The engine cowls of Boeing 777s have been on regulators’ radar since 2018, when an engine manufactured by the company Pratt and Whitney failed in a similar way to both the most recent incident and a 2020 failure of a Pratt and Whitney engine on a 777. Another similar emergency occurred on a 2018 Southwest flight in an engine manufactured elsewhere.
The FAA has ordered thermal-acoustic inspections of all Pratt and Whitney engines, which use sound waves to detect weaknesses, and Boeing has urged companies to ground the planes.
After 2018’s incident, Boeing began examining improvement to the cowls. The problems were caused by fan blades coming loose, flying into the engine with spectacular force.

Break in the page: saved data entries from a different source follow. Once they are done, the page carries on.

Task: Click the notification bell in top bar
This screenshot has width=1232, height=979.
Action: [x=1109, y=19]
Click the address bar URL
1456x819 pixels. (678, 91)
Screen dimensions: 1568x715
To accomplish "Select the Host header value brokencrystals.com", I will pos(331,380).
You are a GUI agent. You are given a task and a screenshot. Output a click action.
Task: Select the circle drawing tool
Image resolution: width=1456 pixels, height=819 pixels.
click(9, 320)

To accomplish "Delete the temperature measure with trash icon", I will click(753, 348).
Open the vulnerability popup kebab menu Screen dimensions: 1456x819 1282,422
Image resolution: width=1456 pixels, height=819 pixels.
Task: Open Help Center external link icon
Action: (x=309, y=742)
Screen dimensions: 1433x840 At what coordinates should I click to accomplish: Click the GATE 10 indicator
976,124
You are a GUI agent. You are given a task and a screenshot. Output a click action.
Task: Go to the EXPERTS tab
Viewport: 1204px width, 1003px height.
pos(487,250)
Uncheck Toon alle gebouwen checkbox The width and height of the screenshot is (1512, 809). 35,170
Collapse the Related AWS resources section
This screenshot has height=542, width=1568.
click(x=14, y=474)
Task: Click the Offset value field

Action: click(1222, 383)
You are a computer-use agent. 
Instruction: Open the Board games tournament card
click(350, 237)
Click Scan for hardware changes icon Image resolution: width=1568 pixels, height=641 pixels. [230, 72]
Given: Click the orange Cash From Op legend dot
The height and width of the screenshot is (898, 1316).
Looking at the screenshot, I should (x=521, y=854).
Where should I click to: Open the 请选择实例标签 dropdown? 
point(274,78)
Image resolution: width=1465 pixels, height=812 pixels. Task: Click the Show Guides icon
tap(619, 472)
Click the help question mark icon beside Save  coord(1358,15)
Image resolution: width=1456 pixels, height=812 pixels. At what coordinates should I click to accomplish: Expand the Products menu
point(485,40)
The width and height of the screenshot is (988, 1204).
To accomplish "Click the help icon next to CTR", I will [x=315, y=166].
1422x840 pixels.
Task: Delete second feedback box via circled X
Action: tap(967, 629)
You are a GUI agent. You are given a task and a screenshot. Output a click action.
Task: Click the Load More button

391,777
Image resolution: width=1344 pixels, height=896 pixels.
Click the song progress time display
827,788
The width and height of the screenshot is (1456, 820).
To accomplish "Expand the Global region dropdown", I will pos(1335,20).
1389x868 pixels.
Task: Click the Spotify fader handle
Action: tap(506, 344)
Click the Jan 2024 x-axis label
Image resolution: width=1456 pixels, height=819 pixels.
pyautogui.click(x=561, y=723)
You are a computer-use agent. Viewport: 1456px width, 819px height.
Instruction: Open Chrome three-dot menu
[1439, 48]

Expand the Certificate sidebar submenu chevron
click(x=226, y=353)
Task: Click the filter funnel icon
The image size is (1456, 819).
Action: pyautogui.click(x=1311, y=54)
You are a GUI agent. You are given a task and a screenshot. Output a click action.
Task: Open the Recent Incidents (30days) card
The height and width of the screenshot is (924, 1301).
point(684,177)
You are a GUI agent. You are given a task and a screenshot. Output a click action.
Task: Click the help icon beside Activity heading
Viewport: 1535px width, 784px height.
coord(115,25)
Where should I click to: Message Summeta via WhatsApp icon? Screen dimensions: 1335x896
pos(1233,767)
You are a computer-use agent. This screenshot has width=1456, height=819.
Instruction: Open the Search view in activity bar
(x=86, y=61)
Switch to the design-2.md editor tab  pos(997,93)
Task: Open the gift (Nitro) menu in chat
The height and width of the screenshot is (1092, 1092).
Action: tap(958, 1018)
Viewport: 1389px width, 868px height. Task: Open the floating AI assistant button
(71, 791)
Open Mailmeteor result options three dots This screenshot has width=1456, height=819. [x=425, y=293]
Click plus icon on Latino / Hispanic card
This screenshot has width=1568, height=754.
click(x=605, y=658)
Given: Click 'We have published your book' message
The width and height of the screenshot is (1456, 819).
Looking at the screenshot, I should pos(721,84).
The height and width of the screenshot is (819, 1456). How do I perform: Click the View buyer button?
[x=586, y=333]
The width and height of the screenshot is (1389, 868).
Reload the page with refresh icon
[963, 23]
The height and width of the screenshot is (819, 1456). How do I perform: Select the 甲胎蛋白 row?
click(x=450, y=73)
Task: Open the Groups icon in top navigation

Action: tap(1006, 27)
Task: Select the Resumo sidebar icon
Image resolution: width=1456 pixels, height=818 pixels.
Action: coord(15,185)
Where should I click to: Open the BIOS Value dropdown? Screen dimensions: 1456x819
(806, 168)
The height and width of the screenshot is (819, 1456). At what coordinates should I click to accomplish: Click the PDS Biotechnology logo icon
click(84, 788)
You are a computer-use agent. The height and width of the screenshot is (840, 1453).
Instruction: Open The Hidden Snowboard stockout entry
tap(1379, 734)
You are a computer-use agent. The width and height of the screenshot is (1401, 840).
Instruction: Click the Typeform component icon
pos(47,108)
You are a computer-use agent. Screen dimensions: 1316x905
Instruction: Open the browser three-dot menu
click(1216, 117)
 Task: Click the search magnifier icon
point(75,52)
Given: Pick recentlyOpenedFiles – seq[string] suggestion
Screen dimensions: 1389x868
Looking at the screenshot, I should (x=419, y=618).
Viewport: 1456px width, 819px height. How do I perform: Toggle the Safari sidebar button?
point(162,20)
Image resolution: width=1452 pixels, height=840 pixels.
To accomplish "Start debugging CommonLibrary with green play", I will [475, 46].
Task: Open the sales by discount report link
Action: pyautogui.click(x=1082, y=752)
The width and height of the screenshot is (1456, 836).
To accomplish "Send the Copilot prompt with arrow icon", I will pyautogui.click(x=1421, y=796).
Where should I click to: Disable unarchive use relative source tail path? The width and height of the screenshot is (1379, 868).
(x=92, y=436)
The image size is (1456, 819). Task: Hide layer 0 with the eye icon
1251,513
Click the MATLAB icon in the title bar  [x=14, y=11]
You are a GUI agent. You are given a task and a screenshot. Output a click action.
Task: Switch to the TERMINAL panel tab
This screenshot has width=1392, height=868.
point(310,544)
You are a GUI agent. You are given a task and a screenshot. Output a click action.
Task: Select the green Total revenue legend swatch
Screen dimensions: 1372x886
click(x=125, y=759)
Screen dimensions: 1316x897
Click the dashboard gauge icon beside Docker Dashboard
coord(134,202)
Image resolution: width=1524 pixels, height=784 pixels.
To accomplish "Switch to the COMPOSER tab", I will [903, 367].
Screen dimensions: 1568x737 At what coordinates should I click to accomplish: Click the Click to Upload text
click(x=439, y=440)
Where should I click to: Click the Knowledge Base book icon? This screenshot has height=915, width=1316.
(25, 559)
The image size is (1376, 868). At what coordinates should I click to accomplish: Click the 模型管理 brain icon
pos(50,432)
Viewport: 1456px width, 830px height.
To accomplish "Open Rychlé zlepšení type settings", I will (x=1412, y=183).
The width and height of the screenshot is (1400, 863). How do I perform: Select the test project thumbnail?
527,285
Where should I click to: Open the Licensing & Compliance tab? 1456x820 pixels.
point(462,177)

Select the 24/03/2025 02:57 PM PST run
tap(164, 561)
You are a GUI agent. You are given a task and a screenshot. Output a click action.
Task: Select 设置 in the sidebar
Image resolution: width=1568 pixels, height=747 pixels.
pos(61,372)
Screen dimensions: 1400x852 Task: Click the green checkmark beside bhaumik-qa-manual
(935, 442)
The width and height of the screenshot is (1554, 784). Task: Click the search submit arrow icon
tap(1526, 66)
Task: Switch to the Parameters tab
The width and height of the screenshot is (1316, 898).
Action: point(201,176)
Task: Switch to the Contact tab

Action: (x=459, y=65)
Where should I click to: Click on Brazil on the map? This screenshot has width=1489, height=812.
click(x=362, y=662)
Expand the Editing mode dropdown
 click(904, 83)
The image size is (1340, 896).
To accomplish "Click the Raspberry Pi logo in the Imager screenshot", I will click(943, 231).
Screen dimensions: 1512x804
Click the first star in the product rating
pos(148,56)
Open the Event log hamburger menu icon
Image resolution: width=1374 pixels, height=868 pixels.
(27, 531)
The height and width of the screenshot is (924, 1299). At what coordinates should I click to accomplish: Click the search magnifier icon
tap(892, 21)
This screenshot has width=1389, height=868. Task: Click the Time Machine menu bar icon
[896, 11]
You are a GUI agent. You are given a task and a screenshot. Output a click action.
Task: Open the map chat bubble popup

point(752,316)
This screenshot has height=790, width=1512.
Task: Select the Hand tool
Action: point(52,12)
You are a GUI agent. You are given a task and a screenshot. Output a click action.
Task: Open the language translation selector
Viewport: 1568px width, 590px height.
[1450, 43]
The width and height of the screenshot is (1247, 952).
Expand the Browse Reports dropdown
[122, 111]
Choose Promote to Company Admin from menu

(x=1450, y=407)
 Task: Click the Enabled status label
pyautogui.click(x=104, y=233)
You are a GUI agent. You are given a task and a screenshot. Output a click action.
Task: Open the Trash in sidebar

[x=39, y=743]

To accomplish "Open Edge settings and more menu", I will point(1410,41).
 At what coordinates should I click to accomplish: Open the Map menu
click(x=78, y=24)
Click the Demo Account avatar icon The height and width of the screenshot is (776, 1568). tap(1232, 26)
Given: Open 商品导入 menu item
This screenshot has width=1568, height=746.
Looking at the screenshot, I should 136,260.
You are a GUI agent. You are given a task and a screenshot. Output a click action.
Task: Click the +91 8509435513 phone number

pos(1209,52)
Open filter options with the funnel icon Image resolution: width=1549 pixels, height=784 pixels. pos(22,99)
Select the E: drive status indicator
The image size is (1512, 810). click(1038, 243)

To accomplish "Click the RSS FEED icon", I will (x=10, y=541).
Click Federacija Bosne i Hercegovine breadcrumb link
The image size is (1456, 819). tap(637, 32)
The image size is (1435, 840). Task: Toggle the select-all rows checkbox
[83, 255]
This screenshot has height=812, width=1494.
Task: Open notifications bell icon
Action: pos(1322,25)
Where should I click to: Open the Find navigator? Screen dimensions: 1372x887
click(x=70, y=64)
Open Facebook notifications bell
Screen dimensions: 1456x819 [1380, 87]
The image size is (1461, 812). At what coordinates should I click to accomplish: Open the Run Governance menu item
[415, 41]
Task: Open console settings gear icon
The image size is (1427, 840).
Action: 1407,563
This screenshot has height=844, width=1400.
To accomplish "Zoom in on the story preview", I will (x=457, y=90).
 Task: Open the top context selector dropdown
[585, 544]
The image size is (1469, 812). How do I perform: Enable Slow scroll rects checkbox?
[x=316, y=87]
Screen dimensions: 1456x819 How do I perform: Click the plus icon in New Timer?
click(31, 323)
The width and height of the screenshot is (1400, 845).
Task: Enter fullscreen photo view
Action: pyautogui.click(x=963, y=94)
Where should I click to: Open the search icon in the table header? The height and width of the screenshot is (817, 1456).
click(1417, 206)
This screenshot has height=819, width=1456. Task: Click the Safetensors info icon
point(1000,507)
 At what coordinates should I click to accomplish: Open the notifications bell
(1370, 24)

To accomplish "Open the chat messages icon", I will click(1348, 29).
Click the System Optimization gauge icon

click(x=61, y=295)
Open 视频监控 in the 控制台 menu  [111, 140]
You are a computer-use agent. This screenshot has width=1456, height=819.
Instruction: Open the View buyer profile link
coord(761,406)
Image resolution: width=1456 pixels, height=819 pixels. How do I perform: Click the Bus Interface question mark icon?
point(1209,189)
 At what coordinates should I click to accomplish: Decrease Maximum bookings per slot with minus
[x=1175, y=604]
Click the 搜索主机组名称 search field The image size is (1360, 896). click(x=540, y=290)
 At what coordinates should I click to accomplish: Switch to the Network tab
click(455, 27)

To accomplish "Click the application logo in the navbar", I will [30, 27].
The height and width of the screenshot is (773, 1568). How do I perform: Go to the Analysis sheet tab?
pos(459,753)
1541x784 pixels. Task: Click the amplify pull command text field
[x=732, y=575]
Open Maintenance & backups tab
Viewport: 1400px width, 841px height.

Engines and fuselages are tested on their ability to resist such situations, but the tests don’t require the cowls to be present, leaving them vulnerable.
Boeing determined that it would be better to redesign and replace the part than to try and alter the existing cowls.
“Boeing has decided to redesign the fan cowl instead of trying to modify existing fan cowls to address the structural strength concerns,” an FAA document unearthed by The Wall Street Journal reads. “Boeing will be manufacturing new fan cowls and providing service instructions for operators to remove and replace the fan cowls.”
Those replacements didn’t come fast enough for fliers Saturday, as any changes need to go through extensive reviews to ensure they don’t cause more problems than they solve. While both the 2020 and 2021 incidents resolved without injury, one of the two emergencies in 2018 killed a Southwest Airlines passenger.
The pattern has left experts wondering why regulatory bodies never got involved, content to let Boeing make the changes on its own timeline. Jim Hall, who led the National Transportation Safety Bureau from 1994 to 2001, told The Wall Street Journal the incidents should have prompted overseers to look “very aggressively“ at the faulty parts.
“I have yet to see indication this was done,” he said.